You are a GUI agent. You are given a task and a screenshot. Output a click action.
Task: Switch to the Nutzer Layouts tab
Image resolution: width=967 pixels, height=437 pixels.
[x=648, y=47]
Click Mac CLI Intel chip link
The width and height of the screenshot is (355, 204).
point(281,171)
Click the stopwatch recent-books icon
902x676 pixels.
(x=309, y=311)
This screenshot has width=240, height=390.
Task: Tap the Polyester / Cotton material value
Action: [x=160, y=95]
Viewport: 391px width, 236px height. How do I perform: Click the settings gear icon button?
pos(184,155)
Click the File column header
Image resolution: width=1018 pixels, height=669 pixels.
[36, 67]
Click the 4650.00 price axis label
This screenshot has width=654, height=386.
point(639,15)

· · ·

**Problem to solve**: Starting from the line containing "Image resolution: width=967", repeat each line through the end of the entries, exactly.

**Written answer**:
Image resolution: width=967 pixels, height=437 pixels.
[x=648, y=47]
Click Mac CLI Intel chip link
The width and height of the screenshot is (355, 204).
point(281,171)
Click the stopwatch recent-books icon
902x676 pixels.
(x=309, y=311)
This screenshot has width=240, height=390.
Task: Tap the Polyester / Cotton material value
Action: [x=160, y=95]
Viewport: 391px width, 236px height. How do I perform: Click the settings gear icon button?
pos(184,155)
Click the File column header
Image resolution: width=1018 pixels, height=669 pixels.
[36, 67]
Click the 4650.00 price axis label
This screenshot has width=654, height=386.
point(639,15)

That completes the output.